Karen Price

Personal information
- Full name: Karen Price
- Born: 7 May 1955 (age 71) Sydney, Australia
- Batting: Right-handed
- Bowling: Right-arm medium
- Role: All-rounder

International information
- National side: Australia (1975–1986);
- Test debut (cap 79): 21 March 1975 v New Zealand
- Last Test: 1 January 1985 v England
- ODI debut (cap 17): 1 August 1976 v England
- Last ODI: 25 January 1986 v New Zealand

Domestic team information
- 1972/73–1986/87: New South Wales

Career statistics
| Competition | WTest | WODI | WFC | WLA |
| Matches | 8 | 16 | 36 | 26 |
| Runs scored | 278 | 39 | 475 | 112 |
| Batting average | 25.27 | 4.33 | 15.83 | 7.00 |
| 100s/50s | 1/1 | 0/0 | 1/1 | 0/0 |
| Top score | 104* | 16 | 104* | 25 |
| Balls bowled | 1,724 | 903 | 4,729 | 1,219 |
| Wickets | 26 | 21 | 87 | 33 |
| Bowling average | 20.30 | 18.90 | 15.04 | 15.66 |
| 5 wickets in innings | 1 | 0 | 3 | 0 |
| 10 wickets in match | 1 | 0 | 1 | 0 |
| Best bowling | 6/72 | 3/12 | 7/22 | 3/5 |
| Catches/stumpings | 2/– | 5/– | 19/– | 8/– |
- Source: CricketArchive, 12 November 2023

= Karen Price (cricketer) =

Australian cricketer

Karen Price (born 7 May 1955) is an Australian former cricketer who played as a right-arm medium bowler and right-handed batter.

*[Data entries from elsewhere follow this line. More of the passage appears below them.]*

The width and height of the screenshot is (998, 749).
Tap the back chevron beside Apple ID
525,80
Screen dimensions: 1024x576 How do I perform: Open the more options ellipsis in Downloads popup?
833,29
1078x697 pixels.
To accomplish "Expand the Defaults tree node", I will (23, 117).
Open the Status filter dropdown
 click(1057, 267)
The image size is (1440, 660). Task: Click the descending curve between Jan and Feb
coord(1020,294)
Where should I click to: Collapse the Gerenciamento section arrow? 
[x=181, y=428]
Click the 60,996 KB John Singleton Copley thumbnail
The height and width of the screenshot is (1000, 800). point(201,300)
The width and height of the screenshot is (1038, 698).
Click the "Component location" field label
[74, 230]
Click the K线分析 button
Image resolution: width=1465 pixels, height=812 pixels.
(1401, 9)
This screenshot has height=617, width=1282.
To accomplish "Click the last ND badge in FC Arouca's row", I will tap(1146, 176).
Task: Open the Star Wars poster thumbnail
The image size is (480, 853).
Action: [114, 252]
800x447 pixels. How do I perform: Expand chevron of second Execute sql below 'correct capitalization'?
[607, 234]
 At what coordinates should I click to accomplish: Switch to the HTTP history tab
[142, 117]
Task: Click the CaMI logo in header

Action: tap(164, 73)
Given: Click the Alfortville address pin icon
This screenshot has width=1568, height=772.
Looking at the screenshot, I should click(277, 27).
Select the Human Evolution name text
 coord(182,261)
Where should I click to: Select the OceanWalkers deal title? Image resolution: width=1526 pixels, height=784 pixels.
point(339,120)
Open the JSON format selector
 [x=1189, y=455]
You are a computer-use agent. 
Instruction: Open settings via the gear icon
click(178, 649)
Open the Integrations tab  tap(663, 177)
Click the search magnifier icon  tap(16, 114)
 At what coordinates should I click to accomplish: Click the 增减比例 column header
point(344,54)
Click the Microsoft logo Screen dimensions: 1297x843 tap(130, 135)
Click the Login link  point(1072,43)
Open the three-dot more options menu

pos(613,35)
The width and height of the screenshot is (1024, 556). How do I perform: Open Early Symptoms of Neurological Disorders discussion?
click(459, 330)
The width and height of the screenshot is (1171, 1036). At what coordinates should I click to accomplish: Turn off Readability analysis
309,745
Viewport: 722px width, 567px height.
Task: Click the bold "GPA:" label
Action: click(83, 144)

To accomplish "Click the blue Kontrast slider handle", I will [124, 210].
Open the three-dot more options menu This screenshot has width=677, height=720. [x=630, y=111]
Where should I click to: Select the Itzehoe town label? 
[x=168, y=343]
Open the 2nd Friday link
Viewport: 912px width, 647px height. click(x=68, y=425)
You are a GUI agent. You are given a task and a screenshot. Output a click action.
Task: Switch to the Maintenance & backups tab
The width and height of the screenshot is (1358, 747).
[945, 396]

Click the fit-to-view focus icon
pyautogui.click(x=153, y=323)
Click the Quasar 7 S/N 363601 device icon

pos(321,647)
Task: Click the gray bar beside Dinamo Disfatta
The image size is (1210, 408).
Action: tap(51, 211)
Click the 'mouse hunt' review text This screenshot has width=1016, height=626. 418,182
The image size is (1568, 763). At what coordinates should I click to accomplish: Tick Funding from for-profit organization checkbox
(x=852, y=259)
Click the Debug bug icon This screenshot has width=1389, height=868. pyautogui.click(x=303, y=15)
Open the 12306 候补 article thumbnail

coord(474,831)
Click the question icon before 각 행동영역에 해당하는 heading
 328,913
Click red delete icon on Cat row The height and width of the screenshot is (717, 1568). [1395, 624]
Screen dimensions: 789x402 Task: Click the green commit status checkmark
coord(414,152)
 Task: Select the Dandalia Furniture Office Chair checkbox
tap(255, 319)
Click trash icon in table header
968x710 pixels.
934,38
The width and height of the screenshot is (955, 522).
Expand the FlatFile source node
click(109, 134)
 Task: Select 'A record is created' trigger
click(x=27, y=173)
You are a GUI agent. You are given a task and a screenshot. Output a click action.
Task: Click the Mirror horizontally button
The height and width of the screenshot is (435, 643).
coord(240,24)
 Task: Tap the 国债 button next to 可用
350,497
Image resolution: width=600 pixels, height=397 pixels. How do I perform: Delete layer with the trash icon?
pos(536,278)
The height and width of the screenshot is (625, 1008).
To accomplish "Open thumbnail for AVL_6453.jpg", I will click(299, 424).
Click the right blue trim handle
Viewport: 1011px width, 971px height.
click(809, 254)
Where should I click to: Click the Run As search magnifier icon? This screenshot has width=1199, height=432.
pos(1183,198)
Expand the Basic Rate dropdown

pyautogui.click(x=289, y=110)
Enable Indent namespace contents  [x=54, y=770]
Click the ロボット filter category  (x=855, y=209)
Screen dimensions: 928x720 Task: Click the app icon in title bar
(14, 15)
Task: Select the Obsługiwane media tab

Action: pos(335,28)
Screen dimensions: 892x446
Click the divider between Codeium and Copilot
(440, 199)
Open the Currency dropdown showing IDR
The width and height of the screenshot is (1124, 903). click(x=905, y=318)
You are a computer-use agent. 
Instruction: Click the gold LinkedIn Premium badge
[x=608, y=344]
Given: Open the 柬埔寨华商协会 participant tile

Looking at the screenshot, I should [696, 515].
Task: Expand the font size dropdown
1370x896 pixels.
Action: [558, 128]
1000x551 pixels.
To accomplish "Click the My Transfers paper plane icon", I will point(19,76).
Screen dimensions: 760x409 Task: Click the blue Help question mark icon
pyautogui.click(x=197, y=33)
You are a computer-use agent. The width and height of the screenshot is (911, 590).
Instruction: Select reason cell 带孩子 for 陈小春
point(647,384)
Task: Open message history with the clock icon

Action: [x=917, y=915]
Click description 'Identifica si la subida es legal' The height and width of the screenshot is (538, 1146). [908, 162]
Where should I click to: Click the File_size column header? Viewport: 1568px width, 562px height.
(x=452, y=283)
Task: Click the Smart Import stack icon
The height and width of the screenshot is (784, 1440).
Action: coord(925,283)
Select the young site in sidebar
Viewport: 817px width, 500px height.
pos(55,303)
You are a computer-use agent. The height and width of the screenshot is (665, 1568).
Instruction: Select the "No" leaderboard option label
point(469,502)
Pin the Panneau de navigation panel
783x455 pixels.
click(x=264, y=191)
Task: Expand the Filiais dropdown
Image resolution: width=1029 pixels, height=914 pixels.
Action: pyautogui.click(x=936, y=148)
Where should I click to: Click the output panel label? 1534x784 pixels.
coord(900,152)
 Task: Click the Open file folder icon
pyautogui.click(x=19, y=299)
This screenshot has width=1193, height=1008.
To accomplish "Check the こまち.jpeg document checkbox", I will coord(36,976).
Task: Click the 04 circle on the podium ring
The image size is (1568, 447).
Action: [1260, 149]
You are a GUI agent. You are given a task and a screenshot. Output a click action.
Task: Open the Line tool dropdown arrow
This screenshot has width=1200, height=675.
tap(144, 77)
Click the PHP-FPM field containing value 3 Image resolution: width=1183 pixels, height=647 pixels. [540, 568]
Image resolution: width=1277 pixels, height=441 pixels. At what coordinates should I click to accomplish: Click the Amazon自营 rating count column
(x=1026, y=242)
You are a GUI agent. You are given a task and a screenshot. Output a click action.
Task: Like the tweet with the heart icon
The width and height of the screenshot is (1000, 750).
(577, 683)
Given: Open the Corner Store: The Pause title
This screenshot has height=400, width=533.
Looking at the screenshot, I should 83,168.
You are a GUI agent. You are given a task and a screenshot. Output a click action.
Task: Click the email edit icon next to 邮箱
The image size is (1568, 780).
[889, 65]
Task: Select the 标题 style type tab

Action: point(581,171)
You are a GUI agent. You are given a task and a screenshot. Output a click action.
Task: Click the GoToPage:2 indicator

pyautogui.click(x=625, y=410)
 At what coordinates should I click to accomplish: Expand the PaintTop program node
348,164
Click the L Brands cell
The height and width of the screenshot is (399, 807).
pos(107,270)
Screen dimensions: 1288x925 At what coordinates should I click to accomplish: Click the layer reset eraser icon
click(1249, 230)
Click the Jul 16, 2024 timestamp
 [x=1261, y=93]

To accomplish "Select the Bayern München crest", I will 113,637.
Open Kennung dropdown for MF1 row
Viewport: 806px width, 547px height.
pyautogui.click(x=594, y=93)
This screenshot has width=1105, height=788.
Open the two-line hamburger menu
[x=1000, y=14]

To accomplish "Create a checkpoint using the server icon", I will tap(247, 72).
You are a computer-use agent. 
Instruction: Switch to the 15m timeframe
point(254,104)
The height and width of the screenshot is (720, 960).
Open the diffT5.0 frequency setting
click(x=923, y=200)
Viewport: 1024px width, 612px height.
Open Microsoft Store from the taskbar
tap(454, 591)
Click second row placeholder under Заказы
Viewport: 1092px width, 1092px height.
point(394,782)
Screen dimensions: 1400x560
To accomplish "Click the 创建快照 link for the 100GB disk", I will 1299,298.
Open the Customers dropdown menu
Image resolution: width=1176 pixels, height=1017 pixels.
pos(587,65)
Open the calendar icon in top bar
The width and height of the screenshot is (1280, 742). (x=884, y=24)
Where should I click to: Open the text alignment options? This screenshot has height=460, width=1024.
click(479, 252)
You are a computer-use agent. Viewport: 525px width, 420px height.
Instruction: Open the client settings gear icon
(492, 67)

She appeared in eight Test matches and 16 One Day Internationals for Australia between 1975 and 1986. She played domestic cricket for New South Wales.

Price scored a Test match century and took a Test match five-wicket haul. She took 6/72 against India on 28 January 1984, and scored 104* in the following Test match on 3 February. She took 21 wickets at an average 18.90 in One Day Internationals.